The Guardian: “America’s secret role in the Rwandan genocide”

The Rwanda genocide has been compared to the Nazi Holocaust in its surreal brutality. But there is a fundamental difference between these two atrocities. No Jewish army posed a threat to Germany. Hitler targeted the Jews and other weak groups solely because of his own demented beliefs and the prevailing prejudices of the time. The Rwandan Hutu génocidaires, as the people who killed during the genocide were known, were also motivated by irrational beliefs and prejudices, but the powder keg contained another important ingredient: terror. Three and a half years before the genocide, a rebel army of mainly Rwandan Tutsi exiles known as the Rwandan Patriotic Front, or RPF, had invaded Rwanda and set up camps in the northern mountains. They had been armed and trained by neighbouring Uganda, which continued to supply them throughout the ensuing civil war, in violation of the UN charter, Organisation of African Unity rules, various Rwandan ceasefire and peace agreements, and the repeated promises of the Ugandan president, Yoweri Museveni.


US officials knew that Museveni was not honouring his promise to court martial RPF leaders. The US was monitoring Ugandan weapons shipments to the RPF in 1992, but instead of punishing Museveni, western donors including the US doubled aid to his government and allowed his defence spending to balloon to 48% of Uganda’s budget, compared with 13% for education and 5% for health, even as Aids was ravaging the country. In 1991, Uganda purchased 10 times more US weapons than in the preceding 40 years combined.

Helen C Epstein

How many conflicts could have been avoided, or at least vastly diminished in size, if the US would have stopped arming one (or even both) of the parties? The practice of unaccountable ‘defense aid’ is unfortunately alive and well in recent times, as evidenced by the fight against ISIS and the subsequent devastation of Syria.

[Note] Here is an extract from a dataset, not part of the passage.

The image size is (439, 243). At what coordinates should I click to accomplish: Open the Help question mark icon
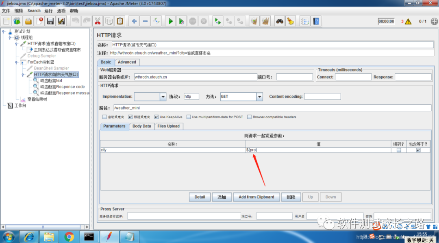tap(316, 21)
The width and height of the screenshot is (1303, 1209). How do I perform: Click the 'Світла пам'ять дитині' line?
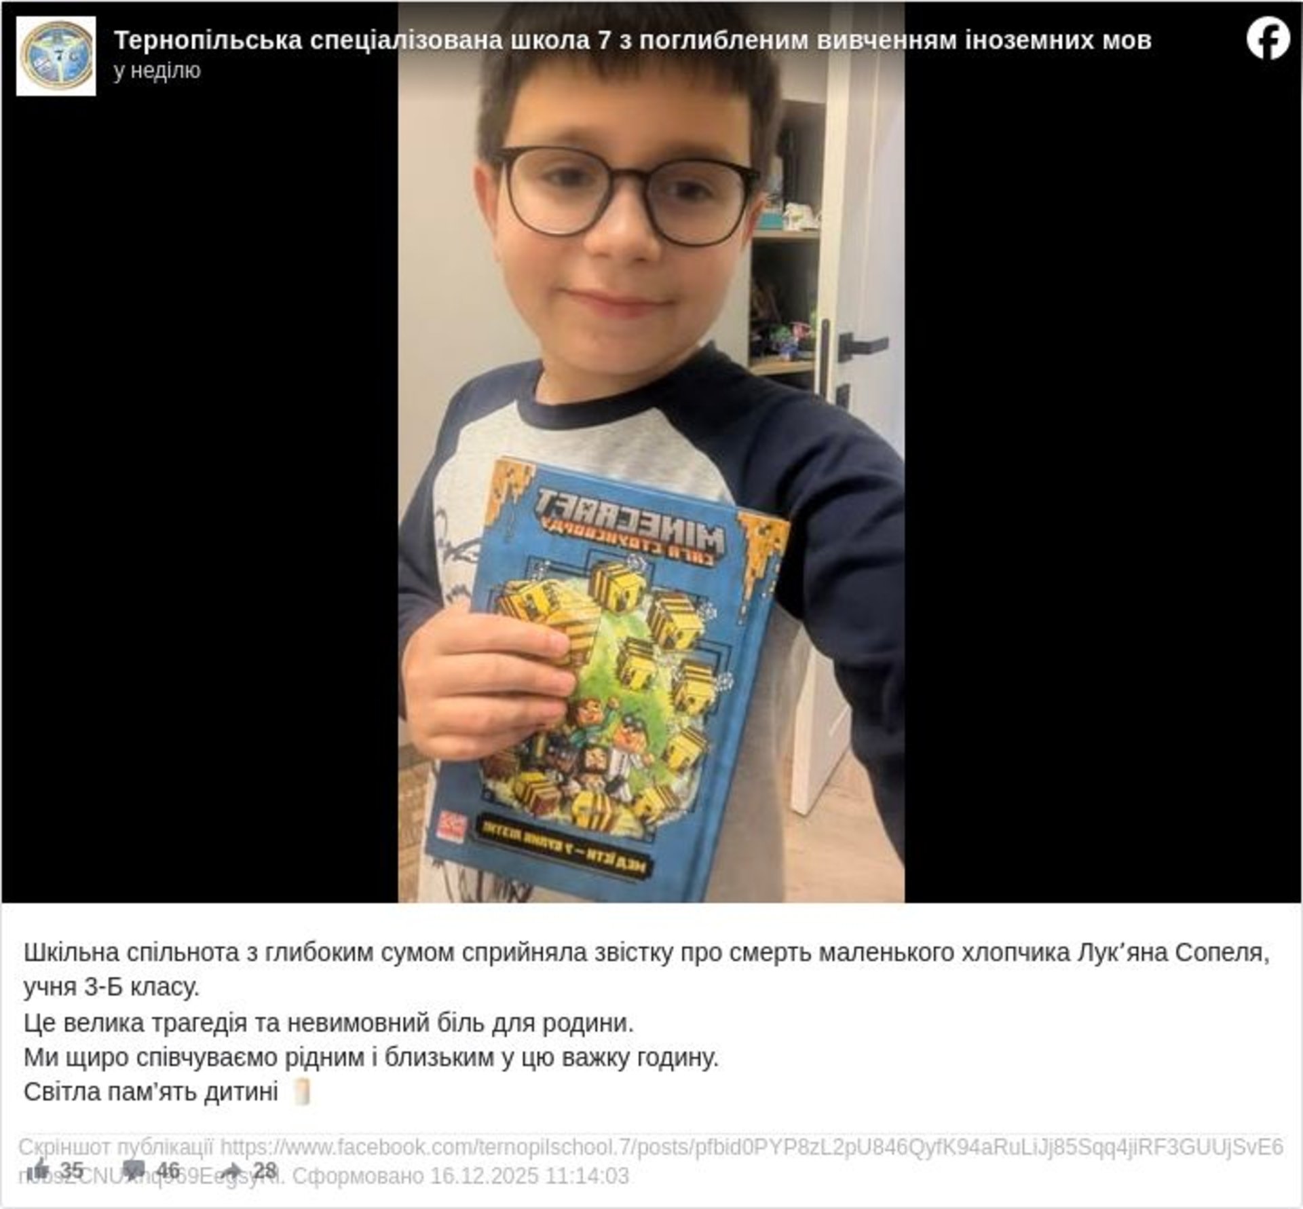tap(151, 1092)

A worker of the Murambi genocide memorial shows the skulls of victims of the 1994 genocide
A worker of the Murambi genocide memorial shows the skulls of victims of the 1994 genocide, near Butare, Rwanda. Photograph: Jose Cendon/AFP

Earlier this year, President Macron has asked Rwandans to forgive France for its role in the 1994 Rwandan genocide – will we ever see a similar acknowledgement for the US? Highly doubtful.